Eurozone ministers struggled to reassure financial markets yesterday that an aid package for Spain they outlined overnight would help stabilize the currency bloc — a task made all the harder by a German legal challenge to its crisis-fighting tools.
The ministers agreed early yesterday to grant Madrid an extra year until 2014 to reach its deficit reduction targets in exchange for further budget savings. They also set the parameters of an aid package for Spain’s ailing banks.
The decisions were aimed at preventing the eurozone’s fourth-largest economy from needing a full state bailout which would stretch the limits of Europe’s rescue fund and plunge it deeper into a debt crisis.
“There’s no emergency here, there’s a clear path towards stabilization,” Luxembourg Finance Minister Luc Frieden said of the measures agreed for Spain. “The markets have to realize that the money is there, more money than is necessary.”
However, markets were disappointed the meeting did not offer more. The euro initially traded near a two-year low against the US dollar and hit a five-week low versus the yen, with sentiment edgy as the focus shifted to a German court hearing.
Germany’s top court was to pick up the issue yesterday about whether Europe’s new bailout fund and budget rules are compatible with national law in a process influencing not just how to tackle the eurozone crisis, but how much deeper European integration can go.
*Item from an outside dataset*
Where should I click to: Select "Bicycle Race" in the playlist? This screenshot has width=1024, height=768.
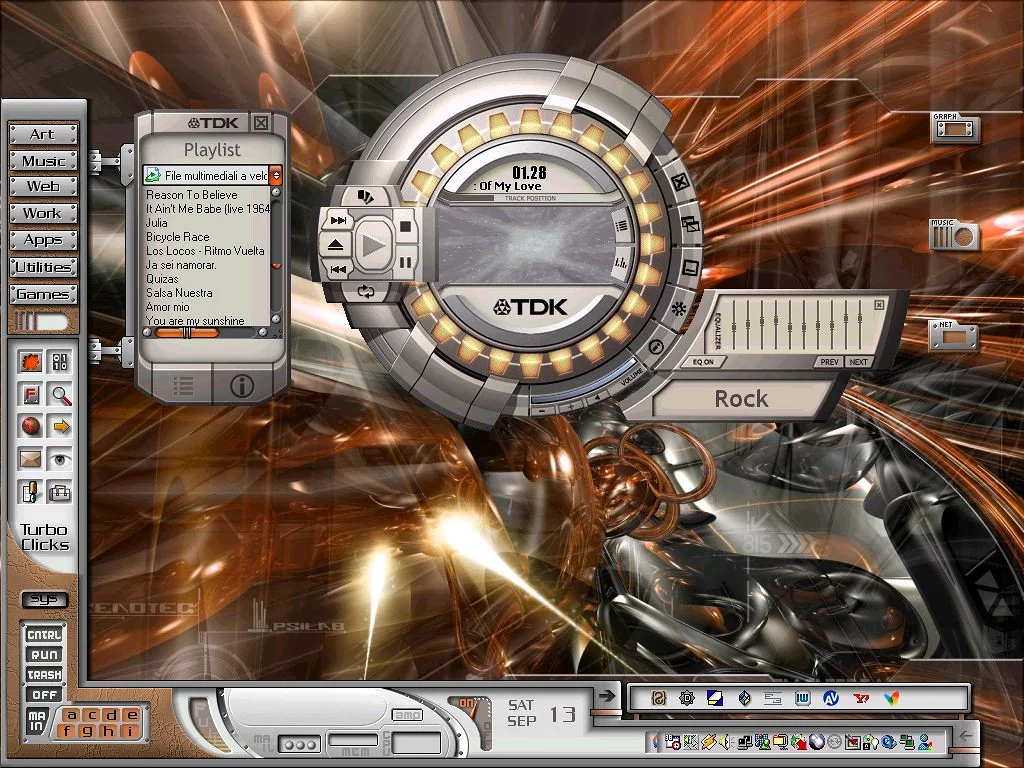coord(178,237)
The hearing into complaints about the fund, the European Stability Mechanism (ESM), and fiscal pact may indicate how long the court will keep Europe on tenterhooks.
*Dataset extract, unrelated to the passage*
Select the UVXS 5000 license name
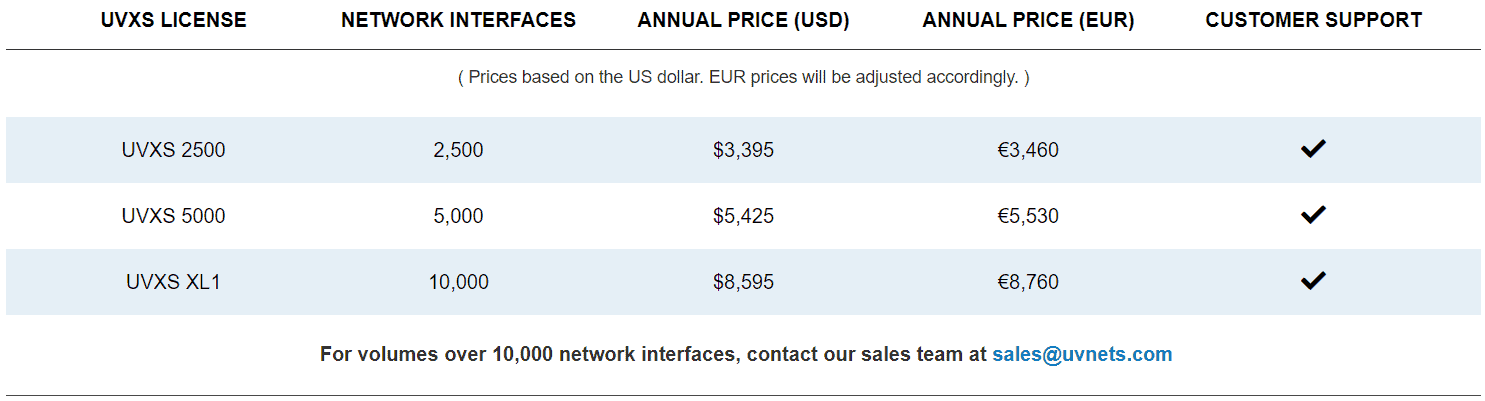This screenshot has height=401, width=1485. [x=174, y=216]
Anything more than a few weeks would mean a serious delay to implementing the ESM, which has already been postponed from July 1, and raise serious doubts about whether Europe will really get the extra firepower it needs to combat the crisis.
“A considerable postponement of the ESM which was foreseen for July this year could cause considerable further uncertainty on markets beyond Germany and a considerable loss of trust in the eurozone’s ability to make necessary decisions in an appropriate timeframe,” German Finance Minister Wolfgang Schaeuble told the court.
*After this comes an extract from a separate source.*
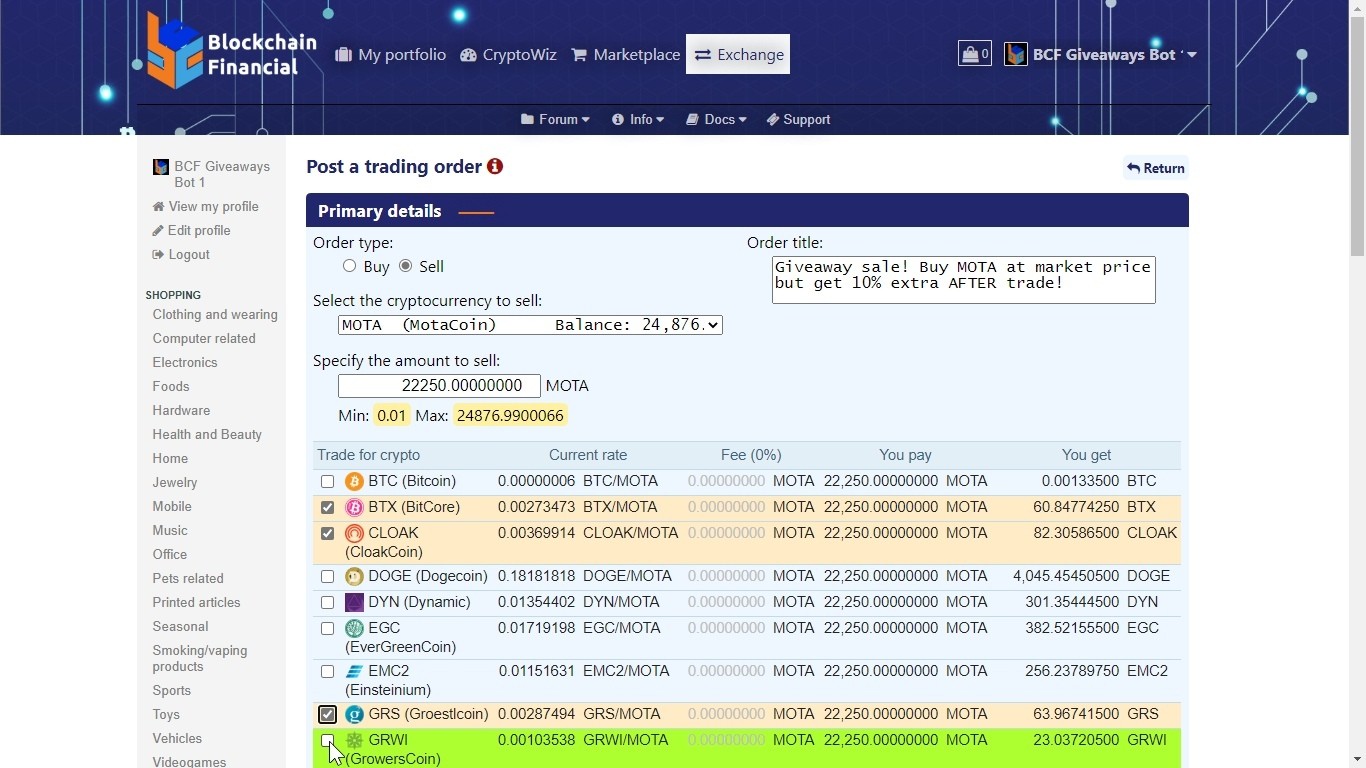Click the CloakCoin icon
Screen dimensions: 1366x768
click(354, 534)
At their meeting overnight, euro zone finance ministers did not agree a final figure for aid to ailing Spanish lenders, weighed down by bad debts caused by a housing crash and recession, but the EU has set a maximum of 100 billion euros (US$123 billion) and about 30 billion euros would be available by the end of this month if there was an urgent need.
A final loan agreement will be signed on or about July 20, Eurogroup chairman Jean-Claude Juncker told a news conference.
Frieden, arriving for yesterday’s meeting of EU finance ministers, said the 100 billion euros available to Spanish banks was much more than they needed.
In one key decision watched by investors, ministers agreed overnight that once a single European banking supervisor is set up next year, Spanish banks could be directly recapitalized from the eurozone rescue fund without requiring a state guarantee. That fulfils an EU summit mandate to try to break a so-called “doom loop” of mutual dependency between weak banks and over indebted sovereigns, but represented a climbdown for hardline north European creditor countries.